▸ **Data provided**
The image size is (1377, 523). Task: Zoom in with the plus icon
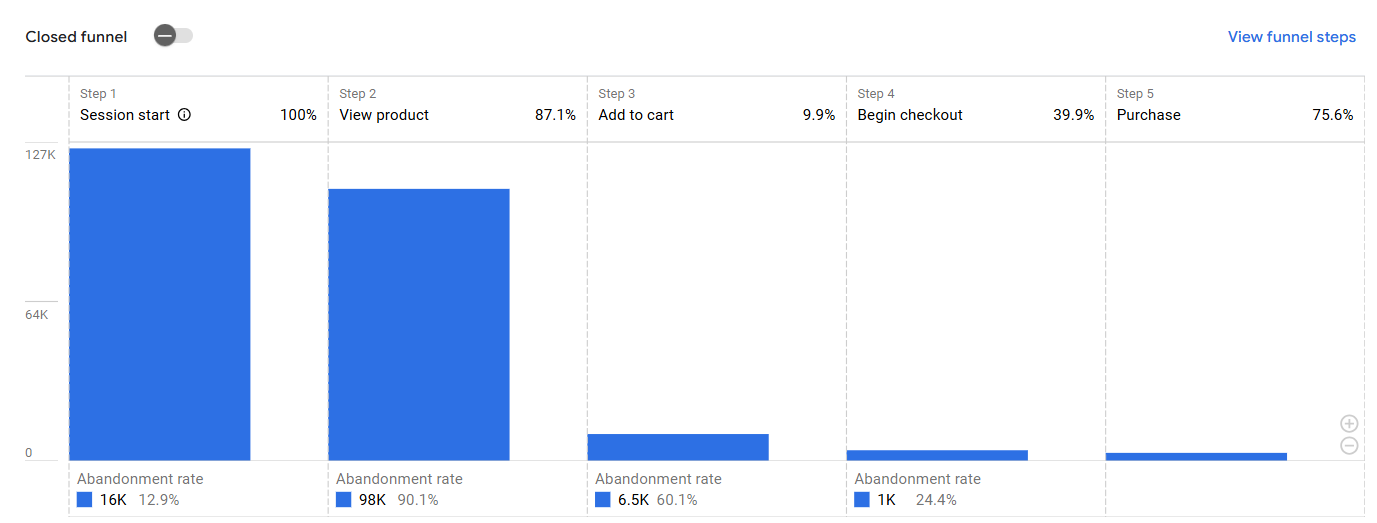1349,424
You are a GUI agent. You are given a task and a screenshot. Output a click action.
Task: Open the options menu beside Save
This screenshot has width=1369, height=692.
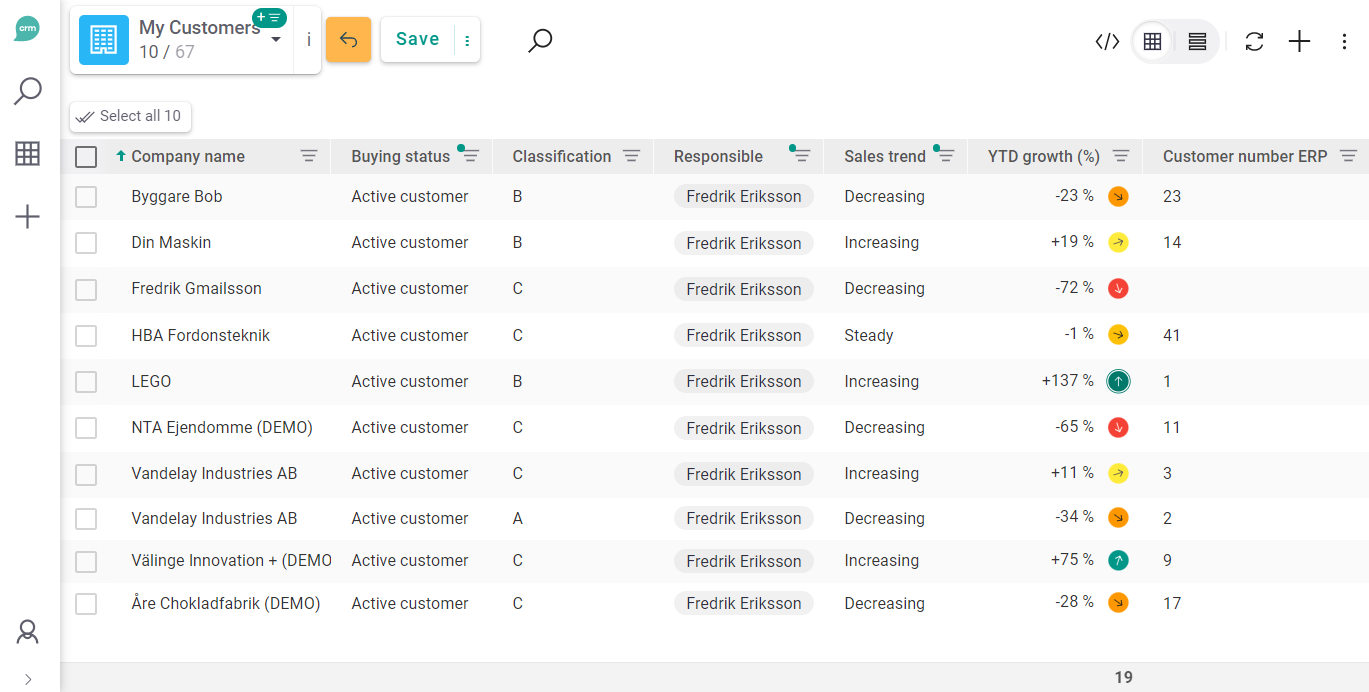[467, 41]
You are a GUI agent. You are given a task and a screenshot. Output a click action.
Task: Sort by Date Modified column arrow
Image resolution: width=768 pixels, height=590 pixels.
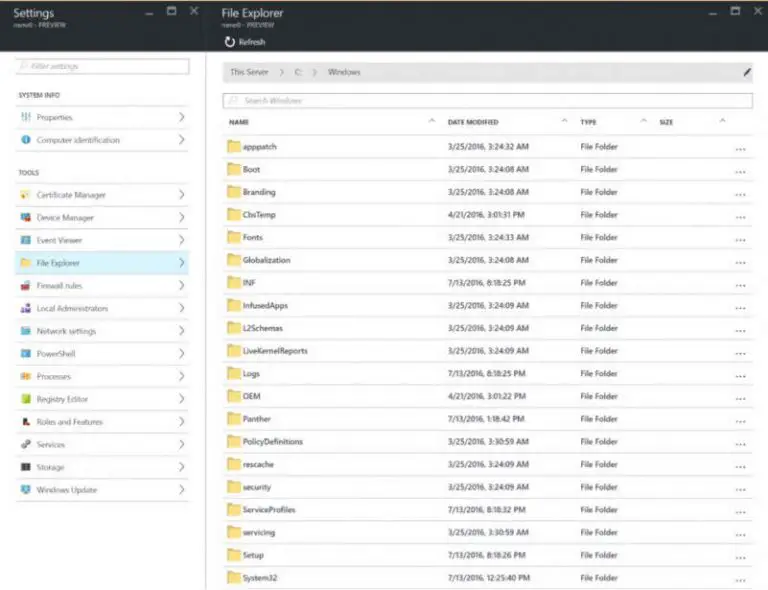tap(564, 122)
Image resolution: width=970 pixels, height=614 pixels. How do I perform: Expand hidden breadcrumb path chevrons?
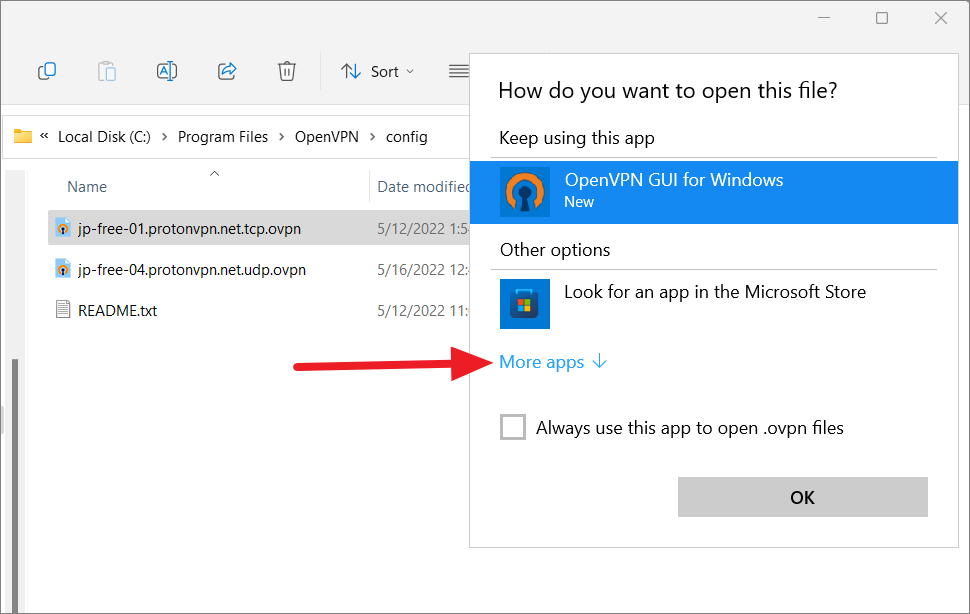click(x=45, y=137)
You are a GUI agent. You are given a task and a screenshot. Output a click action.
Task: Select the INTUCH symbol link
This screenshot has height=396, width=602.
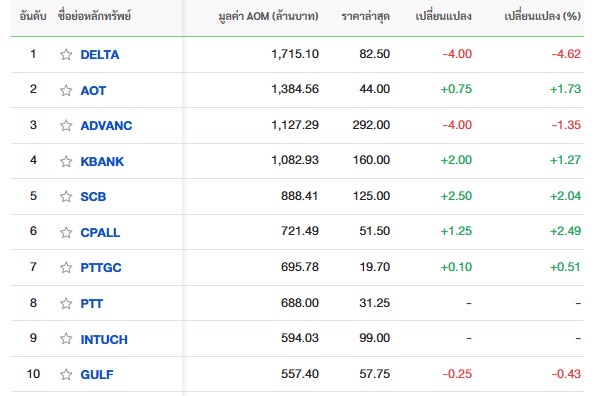104,340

▸ **Problem**
Only the lines from the first line of the listing above through the line with "Task: Select the INTUCH symbol link" should be set down, exactly and without pictures.

▸ **Problem solution**
The image size is (1377, 523). Task: Zoom in with the plus icon
1349,424
You are a GUI agent. You are given a task and a screenshot. Output a click action.
Task: Open the options menu beside Save
This screenshot has width=1369, height=692.
[467, 41]
You are a GUI agent. You are given a task and a screenshot. Output a click action.
Task: Sort by Date Modified column arrow
Image resolution: width=768 pixels, height=590 pixels.
tap(564, 122)
Image resolution: width=970 pixels, height=614 pixels. How do I perform: Expand hidden breadcrumb path chevrons?
click(x=45, y=137)
You are a GUI agent. You are given a task and a screenshot. Output a click action.
Task: Select the INTUCH symbol link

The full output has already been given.